John’s cry of repentance is the call to turn away from our indifference to engage, at a life-changing level, the coming kingdom and the way that kingdom reorders our relationships and priorities. John’s words are words of interrogation. Do we care enough to change our lives and the world in which we live? Do we love enough to get angry about the suffering and plight of other human beings, even if we’ve never met them?

God does. That’s why divine wrath, axes, and fire are good news. God loves enough to get angry. The good news is that our God is not indifferent. God is not indifferent to creation. God is not indifferent to the evil and suffering in this world. God is not indifferent to God’s people. God is not indifferent to your life.

God’s concern and love for creation are the source of God’s anger. Anger is not the opposite of love. Indifference is the opposite of love. The last thing we need is more indifference. The last thing we need is to hear from another that our very existence is meaningless. And God forbid that we should ever say or act as if another’s very existence is of no consequence to us.

God’s anger is the rejection of indifference. God is paying attention and present in this world, in our lives. The anger of God is a form of God’s presence and love in this world. God’s anger is not offered as a punishment but as an encouragement to change, to turn our lives around. That can be frightening and even painful. But there is an agony even more excruciating. That is the agony of being forsaken, discarded, rejected, and abandoned. It is the agony of being the object of indifference.

God’s anger is never the goal. The goal of divine anger is not punishment and retribution. Divine anger is the means, the instrument. The goal is love and relationship. Divine anger recognizes and celebrates the existence, the sacredness, and the value of every human life.

Divine wrath is God’s expression of longing for us. It is God saying to you and me, “You are worthy of my time and attention. Your lives are worthy of being judged. I care and love you enough to get angry when you settle for less than I am giving you, when you accept being less than you are called to be.”

Wrath, fire, and axes are God’s calling us to turn away from, to repent of, our indifference. Where does indifference rule our lives? How have we become indifferent to ourselves, to others, even to God? In what ways does indifference deny you the Kingdom of Heaven?

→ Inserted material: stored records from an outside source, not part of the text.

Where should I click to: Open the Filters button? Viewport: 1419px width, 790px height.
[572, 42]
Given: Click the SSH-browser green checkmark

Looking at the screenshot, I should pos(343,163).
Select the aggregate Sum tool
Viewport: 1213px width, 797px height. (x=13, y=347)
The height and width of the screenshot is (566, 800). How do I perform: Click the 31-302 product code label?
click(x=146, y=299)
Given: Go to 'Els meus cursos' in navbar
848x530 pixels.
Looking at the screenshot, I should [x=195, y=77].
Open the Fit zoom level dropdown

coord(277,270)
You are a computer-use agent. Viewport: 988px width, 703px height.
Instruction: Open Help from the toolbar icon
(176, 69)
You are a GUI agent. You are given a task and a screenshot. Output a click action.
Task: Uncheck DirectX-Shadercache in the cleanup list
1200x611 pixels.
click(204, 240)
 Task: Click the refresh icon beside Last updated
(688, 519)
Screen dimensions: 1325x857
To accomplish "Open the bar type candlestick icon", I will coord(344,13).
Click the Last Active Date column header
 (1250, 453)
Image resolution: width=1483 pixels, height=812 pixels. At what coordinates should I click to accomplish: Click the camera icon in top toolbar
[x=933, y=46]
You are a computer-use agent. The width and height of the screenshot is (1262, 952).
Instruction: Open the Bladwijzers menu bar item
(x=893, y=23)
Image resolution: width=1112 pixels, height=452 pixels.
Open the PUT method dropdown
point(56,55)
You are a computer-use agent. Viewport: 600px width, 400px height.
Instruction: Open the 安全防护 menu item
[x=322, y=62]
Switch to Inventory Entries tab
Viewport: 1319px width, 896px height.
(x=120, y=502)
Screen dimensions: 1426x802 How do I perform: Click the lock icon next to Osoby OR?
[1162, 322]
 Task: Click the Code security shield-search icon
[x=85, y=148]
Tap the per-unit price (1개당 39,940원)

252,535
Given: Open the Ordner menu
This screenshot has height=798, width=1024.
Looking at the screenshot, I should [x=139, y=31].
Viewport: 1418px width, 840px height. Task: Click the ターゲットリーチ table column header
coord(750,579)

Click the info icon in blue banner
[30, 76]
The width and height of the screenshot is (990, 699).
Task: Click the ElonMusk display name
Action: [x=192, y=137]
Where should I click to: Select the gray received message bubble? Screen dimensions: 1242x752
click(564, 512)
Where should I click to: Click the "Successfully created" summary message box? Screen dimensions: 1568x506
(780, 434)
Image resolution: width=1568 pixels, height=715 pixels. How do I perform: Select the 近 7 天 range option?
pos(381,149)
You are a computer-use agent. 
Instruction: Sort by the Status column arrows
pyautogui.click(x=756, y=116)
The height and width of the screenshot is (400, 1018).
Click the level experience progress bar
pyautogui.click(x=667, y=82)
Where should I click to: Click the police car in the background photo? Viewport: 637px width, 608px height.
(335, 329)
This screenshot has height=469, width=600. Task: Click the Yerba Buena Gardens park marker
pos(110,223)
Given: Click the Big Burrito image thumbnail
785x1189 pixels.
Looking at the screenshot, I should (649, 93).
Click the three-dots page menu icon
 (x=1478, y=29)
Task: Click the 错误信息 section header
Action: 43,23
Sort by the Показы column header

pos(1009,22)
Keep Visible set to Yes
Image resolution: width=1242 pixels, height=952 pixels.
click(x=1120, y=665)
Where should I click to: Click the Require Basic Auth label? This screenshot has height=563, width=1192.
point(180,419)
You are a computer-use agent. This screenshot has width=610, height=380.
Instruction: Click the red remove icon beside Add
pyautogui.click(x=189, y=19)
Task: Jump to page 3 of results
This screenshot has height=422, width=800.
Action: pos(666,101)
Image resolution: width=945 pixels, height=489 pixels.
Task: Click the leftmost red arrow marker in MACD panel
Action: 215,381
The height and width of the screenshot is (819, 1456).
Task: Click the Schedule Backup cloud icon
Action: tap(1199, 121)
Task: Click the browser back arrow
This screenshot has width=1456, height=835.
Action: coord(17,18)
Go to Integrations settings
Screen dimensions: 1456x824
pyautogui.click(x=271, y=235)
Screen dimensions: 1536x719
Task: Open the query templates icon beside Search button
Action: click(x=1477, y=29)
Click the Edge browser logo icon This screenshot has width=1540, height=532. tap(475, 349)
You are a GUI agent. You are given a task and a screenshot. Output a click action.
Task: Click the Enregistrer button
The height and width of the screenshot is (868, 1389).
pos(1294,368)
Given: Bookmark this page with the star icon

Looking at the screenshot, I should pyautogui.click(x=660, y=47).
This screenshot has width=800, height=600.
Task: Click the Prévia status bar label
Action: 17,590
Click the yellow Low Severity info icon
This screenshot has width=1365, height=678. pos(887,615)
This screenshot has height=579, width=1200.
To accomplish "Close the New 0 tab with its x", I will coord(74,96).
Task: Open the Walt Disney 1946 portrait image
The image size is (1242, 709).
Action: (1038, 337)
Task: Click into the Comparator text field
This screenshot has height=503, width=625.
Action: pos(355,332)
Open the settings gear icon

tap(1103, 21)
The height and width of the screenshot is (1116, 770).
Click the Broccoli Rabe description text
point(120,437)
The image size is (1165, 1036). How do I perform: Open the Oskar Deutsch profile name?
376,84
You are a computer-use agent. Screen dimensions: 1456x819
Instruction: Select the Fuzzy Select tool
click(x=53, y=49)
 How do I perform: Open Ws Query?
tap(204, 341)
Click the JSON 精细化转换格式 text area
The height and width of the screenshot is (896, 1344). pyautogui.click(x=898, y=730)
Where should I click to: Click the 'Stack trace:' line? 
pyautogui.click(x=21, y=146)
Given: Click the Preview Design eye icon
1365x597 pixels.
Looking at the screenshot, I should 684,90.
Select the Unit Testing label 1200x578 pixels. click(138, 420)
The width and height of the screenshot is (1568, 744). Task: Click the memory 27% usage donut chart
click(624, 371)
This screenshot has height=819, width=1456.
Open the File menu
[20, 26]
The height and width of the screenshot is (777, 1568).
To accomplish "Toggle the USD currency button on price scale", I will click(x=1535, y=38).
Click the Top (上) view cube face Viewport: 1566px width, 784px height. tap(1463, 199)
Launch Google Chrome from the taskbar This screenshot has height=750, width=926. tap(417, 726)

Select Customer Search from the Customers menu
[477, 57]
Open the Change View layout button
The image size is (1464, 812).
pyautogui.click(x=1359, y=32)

Wrath, fire and axes are not about destruction or punishment. They are about life, love, and relationship. The unquenchable fire of God’s love burns away our indifference. The healing axe of God cuts away all indifference. The wrath of God reminds us that God cares and we matter.

To name the places and ways of our indifference is the beginning of repentance and the kingdom of Heaven has come just a bit nearer that it was before.

“Repent, for the kingdom of heaven has come near.”